A photo installation in Ouakam // Urban Scénos 2013

A photo installation in Ouakam // Urban Scénos 2013

The pictures

Urban Scénos Ouakam 2012

French version, scroll down.

« formerly here, it was a dense and dark forest », says a guy living in Ouakam, in front of the 3 large scale pictures of baobabs, glued on a wall in the area under construction next to the old village. This conversation, among others, confirmed the interest to question the fact baobabs disappear with this ongoing gentrification process. In 2012, I live in Ouakam for a month in dec 2012 – and come back in april 2014, next to the traditional Lebous fishermen’s village, surrounded and threatened by a massive gentrification process. The Statue de la Renaissance Africaine is the most emblematic of this process. I discover the baobabs, the force of their presence, and the way they are organically intricated in the spaces and architecture of the old village (Ouakam is originally a baobab forest), in the courtyards, gardens, streets; the way people live around, with. The physical presence of time they materialize relate to this question of the common. I explore. One day, a friend takes me in the under construction areas and I begin to understand: one tree, next to the statue, is emblematic, the others are burned, cutted. But this is not so simple: in order to cut them, people stage rituals (ndeups) as their magic charge is strong. Ouakam seems emblematic of the megalopolis over the world and what happens to the baobabs questions the violence of the ongoing mutations. Here the old village resist, the civil society reacts but the process is complex, even ambiguous, as Lebous also participate by sailing the land and get benefits of the process. The young artists and activists in Ouakam supported my focus on baobabs, in many ways. They indicated me the place of disappeared trees, took pictures, guided me… I discovered how much these trees carry on a strong imaginary presence, and how the fact they disappear hurts in secret a lot of people.

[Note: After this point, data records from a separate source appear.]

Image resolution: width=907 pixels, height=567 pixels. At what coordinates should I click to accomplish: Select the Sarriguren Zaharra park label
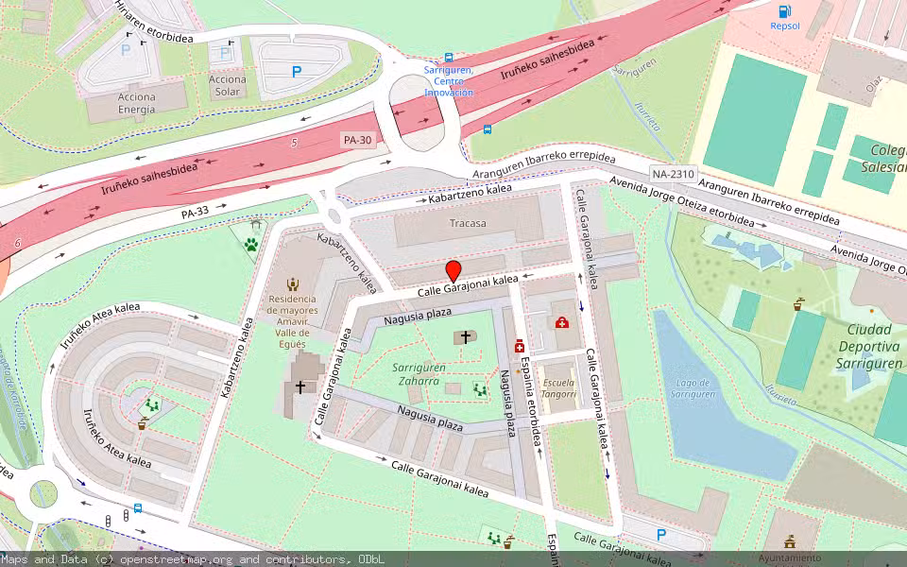point(416,373)

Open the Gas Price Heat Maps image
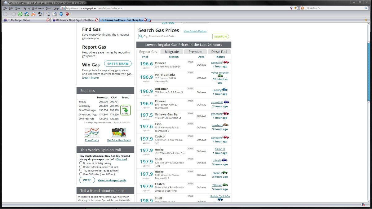118,133
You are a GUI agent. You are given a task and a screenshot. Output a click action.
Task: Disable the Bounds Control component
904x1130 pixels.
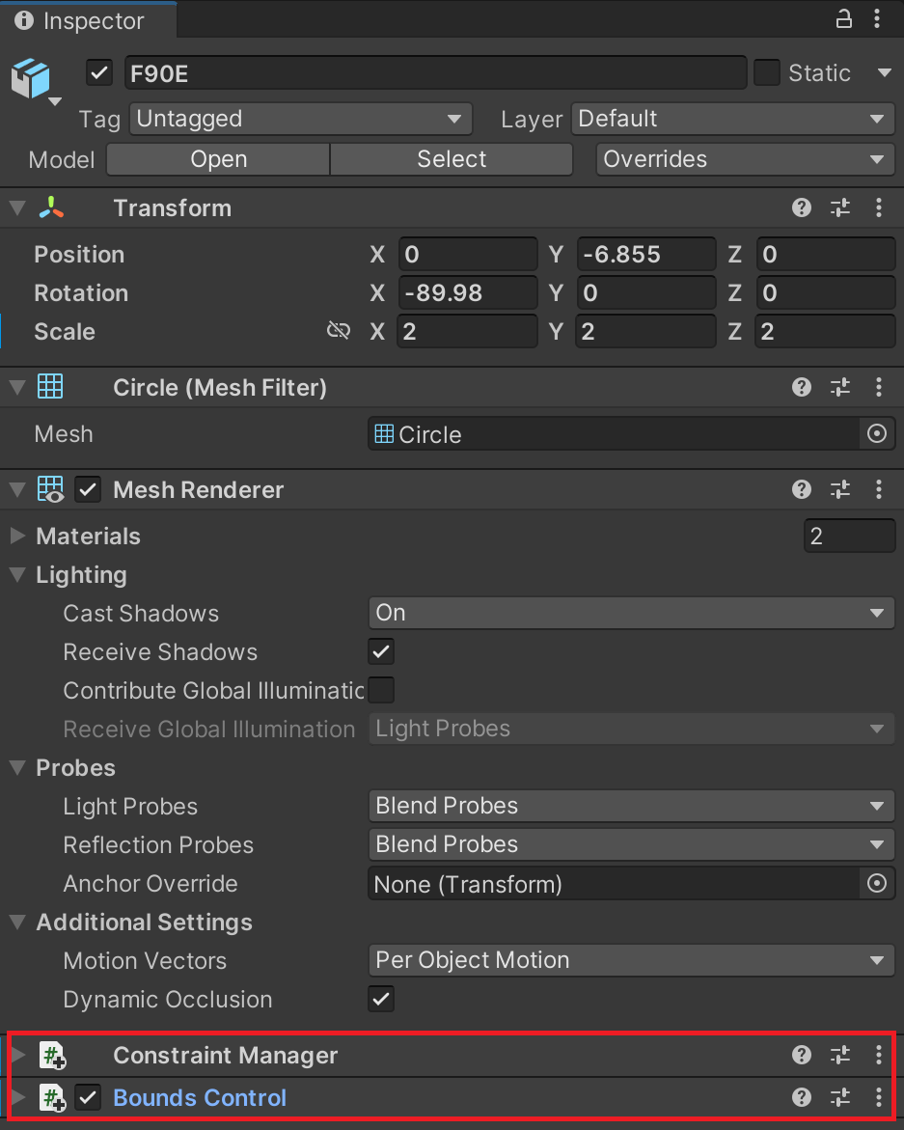coord(88,1097)
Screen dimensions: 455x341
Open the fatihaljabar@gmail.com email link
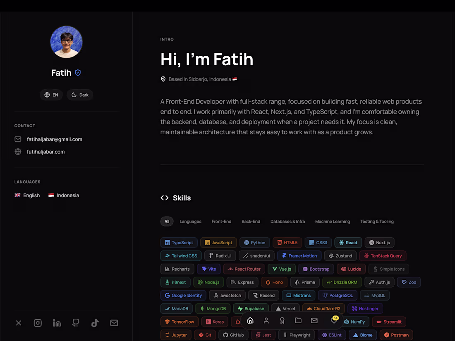[54, 139]
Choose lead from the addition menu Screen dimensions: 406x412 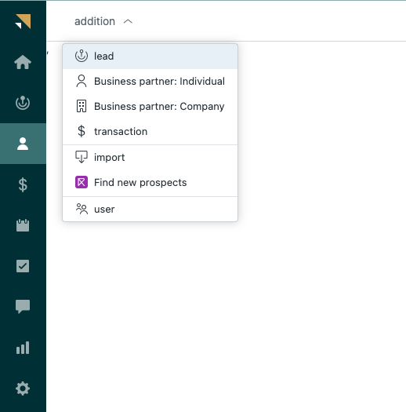(150, 57)
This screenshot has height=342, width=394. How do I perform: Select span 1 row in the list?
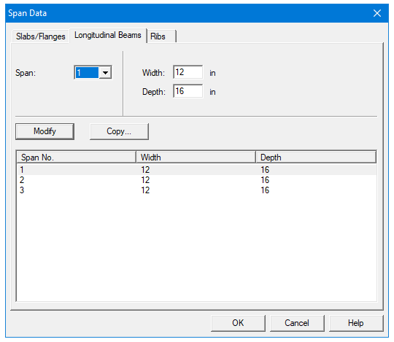(197, 170)
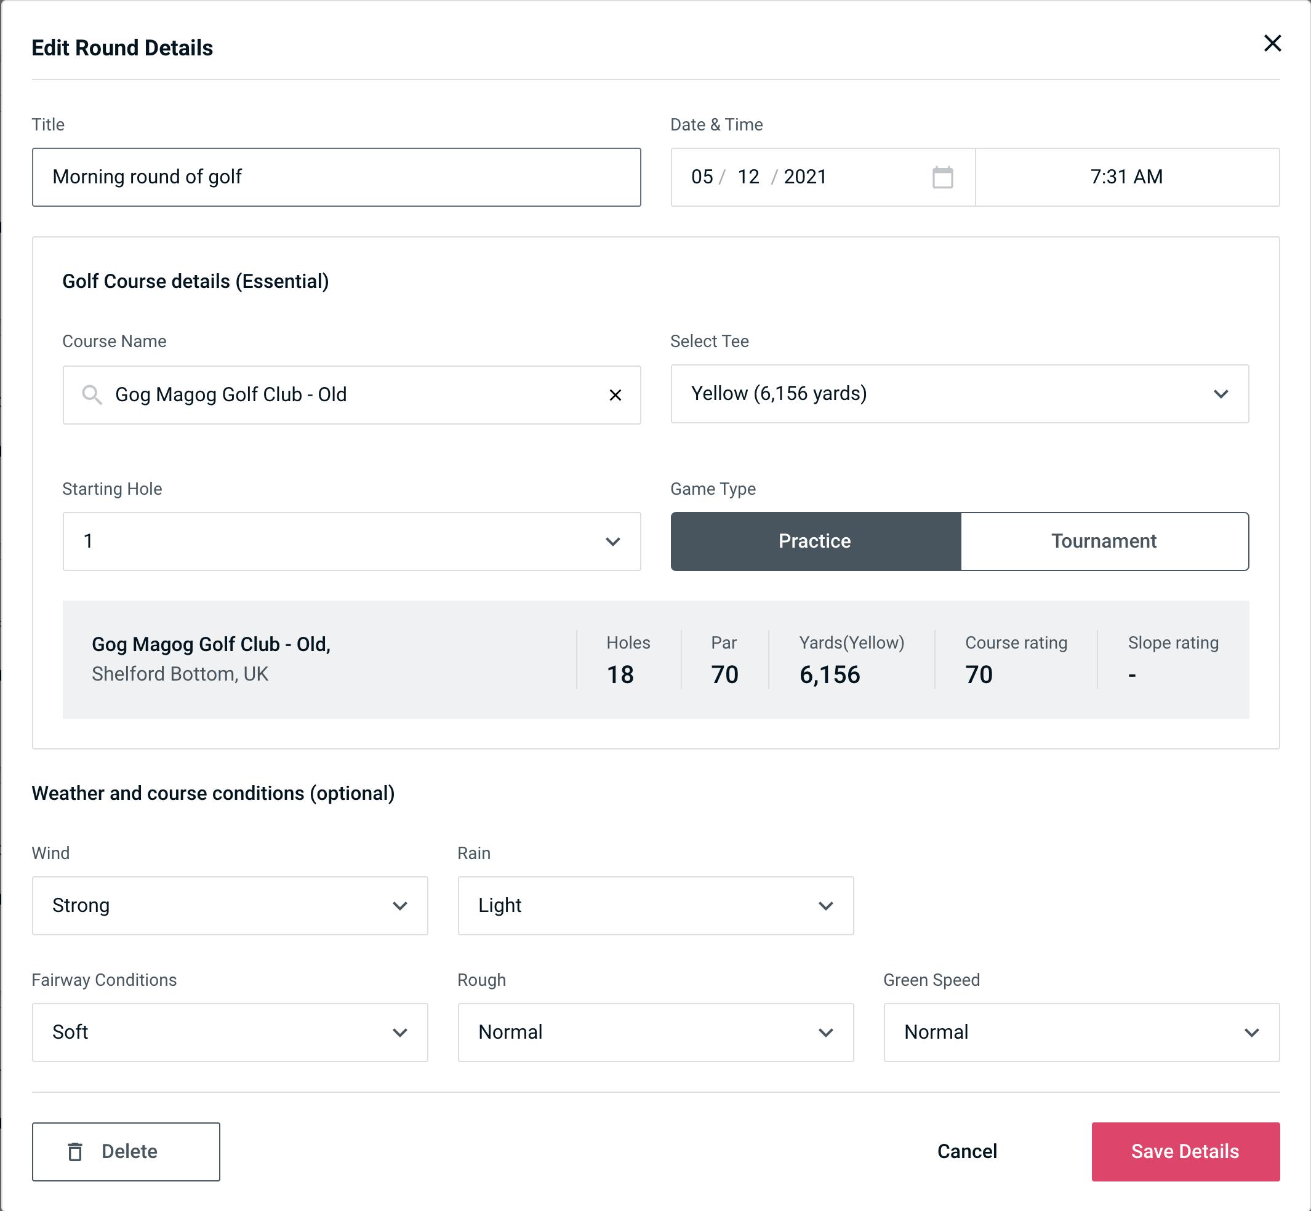
Task: Click the dropdown chevron for Starting Hole
Action: coord(614,541)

This installation, staged during Urban Scénos in Ouakam, is a series of 3 large scale pictures glued on a wall in the new area, which is also the place of the forest. The project is to make appear the ghost forest via a numerous number of these large pictures in the all new area, and when possible with pictures of the real trees before they were destroyed (I have some of them).

A picture (announcing the 3 sticked pictures) was published on the 4th page of the newspaper published at the end of the residency (concept and graphic design by Bitcaves). The fact it was displayed at 10 000 copies was an important factor of relation with inhabitants during the Urban Scénos project and a way to display questions.

VERSION FRANÇAISE :

« Autrefois ici, c’était une forêt dense et sombre ». C’est ce que dit un habitant de Ouakam, devant trois photos grand format de baobabs, collées sur un mur du nouveau quartier en construction, réalisé lors des Scénos Urbaines à Ouakam. Ce qui m’a été dit alors semble confirmer la justesse d’un regard à porter sur la disparition des baobabs. En décembre 2012, pendant un mois je vis à Dakar, à proximité de ce village traditionnel de pêcheurs Lébous aujourd’hui cerné et menacé par un processus galopant de gentrification dont la statue de la Renaissance africaine est l’élément le plus emblématique. Je découvre d’abord ces arbres, la force de leur présence, puis la manière ils sont organiquement intriqués dans les espaces et l’architecture du vieux village (Ouakam est originellement une forêt de baobabs), dans les cours, les jardins, les rues ; la manière dont les gens vivent autour, avec. La présence physique du temps qu’ils matérialisent renvoie à cette question du commun. J’explore. Un jour on m’emmène dans les quartiers en construction et je commence à entrevoir ce qu’il se passe. On en emblématise un, situé à proximité de la statue (le président Wade a posé devant et la photo a fait le tour du pays), les autres, on les coupe, on les brule, ils disparaissent. Mais, ce n’est pas si simple, on fait des rituels (des Ndeup) avant leur disparition tant leur charge magique est grande. En cela Ouakam s’inscrit dans une évolution des mégalopoles dans le monde et le devenir des baobabs un symptôme de la violence de ces mutations en cours. Ici, un processus de résistance face à cette gentrification est mené par les habitants du village traditionnel. La société civile réagit, mais ce processus est complexe, voire ambigu, car l’une des formes qu’il prend est de participer à l’évolution du quartier et d’en bénéficier. A Ouakam, mon travail sur les baobabs a suscité un réel intérêt de la part des jeunes artistes qui nous ont accompagné durant la résidence. Ils se sont mis à enquêter, m’ont indiqué la place des arbres qui ont disparu. J’ai découvert à quel point ils portent une présence imaginaire forte et à quel point leur disparition est pour beaucoup une blessure non exprimée.